Array Performance and Data Protection
1752793 Members
6399 Online
108789 Solutions
New Discussion

Re: Performance question

 
SOLVED
Go to solution
tshipp118
Occasional Contributor

Performance question

Hello,

So over the past several months the performance of our "main" array has slowly changed. I am seeing more latency and a lot more issues. One issue is we hit a bug in the NOS code that is causing frequent service restarts, that is supposed to be resolved in 4.x. Also we moved all workloads to the Nimble about 4 months ago.

I come from a traditional storage background. So I guess my question is, should similar write workload reside on the same LUNs? Meaning, file server VMs, SQL, Exchange, etc? I wasn't totally sure is CASL and all that jazz would not care and order the writes in cache regardless of write block size or if it would help by organizing VMs in that traditional format?

Thoughts?

3 REPLIES 3
dbauder92
Valued Contributor
Solution

Re: Performance question

Tim;

My thoughts as a Nimble customer for the last 2 years.  This is what I've experienced and your mileage may vary, some settling of contents occurs during shipping . . .

When you create a volume, pick the performance policy for which that volume will be used.  This sets the applicable block size for that volume.  I've had to unlearn most of my traditional old school storage thumb rules.  Let CASL do it's "magic", it really works.  When I run into "performance issues" it is usually from the OS and not Nimble.  Just because I can create a monster volume and assign it to VMware isn't always a good thing.  When I get more than 30 VMs on a data store I'm seeing performance issues.  This has more to do with ESXi and how it handles simultaneous access then our Nimble hardware being able to handle the throughput.  The one caveat to this is when I do a storage vMotion of a large VM(s)  then the move time is limited by Nimble's I/O, as best as I can tell it isn't a network nor ESXi issue.  Happy with the throughput, understand where the limiting factor occurs.

Organize your volumes as best enables you to handle your operations / backup software requirements.  Utilize the best practices you had in place and you should be good to go. 

theta1242
New Member

Re: Performance question

If latency is becoming an issue, you might also want to make sure you're not enabling cache on volumes that are housing SQL logs or other log volumes that are doing nothing but sequential writes.  This piggybacks onto what Dan said above.  If you pick the correct performance policy, it should automatically disable the cache for log volumes (there are separate policies for Exchage/SQL data and Exchange/SQL logs).  That also brings up a design issue as to whether or not you've split out your SQL/Exchange logs into separate volumes or if you're running everything on one volume.  Latency is almost always going to be because of a saturated cache if storage is your bottleneck.  Have you looked at Infosight to get your reports to see what could be causing the issue on the array side?  There's a lot of useful analytics out there to help with this kind of thing.

jstinson105
Advisor

Re: Performance question

We're coming up on two years of Nimble usage and we're still seeing great latency, though it is very slowly creeping up.
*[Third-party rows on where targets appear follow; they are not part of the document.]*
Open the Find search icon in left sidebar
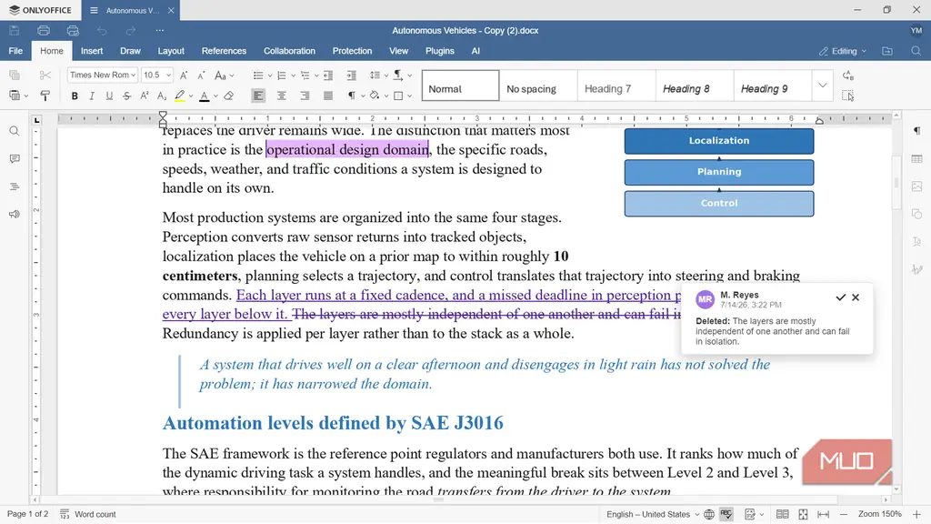The image size is (931, 524). [15, 131]
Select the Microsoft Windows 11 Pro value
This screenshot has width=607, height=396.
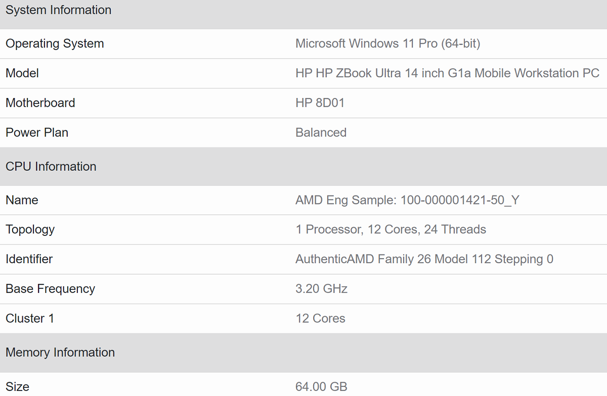click(387, 44)
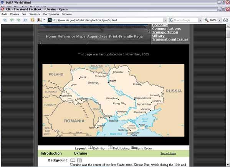Screen dimensions: 230x167
Task: Open the Background definition book icon
Action: pyautogui.click(x=73, y=160)
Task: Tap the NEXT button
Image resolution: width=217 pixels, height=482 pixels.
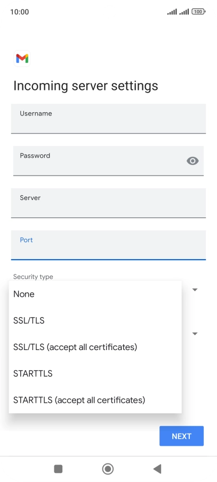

Dan and Justin are right about specifying your workload on each volume as much as possible, but we all know that the more loaded a storage system is, the higher its latency will be. The software wizardry of NimbleOS does a lot to mitigate this (going from NOS 2.3 to NOS 3.4 actually improved our latency system wide by about 10%). But even if your storage array was nothing but RAM, you would still see latency slowly creep up as you add more data and IO to it. 

The real question is not will latency increase, but are you seeing it increase more than it should? What is your typical latency for reads and writes? What is your cache hit rate? Is your latency higher than you want all day or only during specific workloads (nightly backups skew our average latency pretty hard but it doesn't affect anybody's productivity)? Have you looked at the stability of your network switches (retransmits will sink even the best storage system)?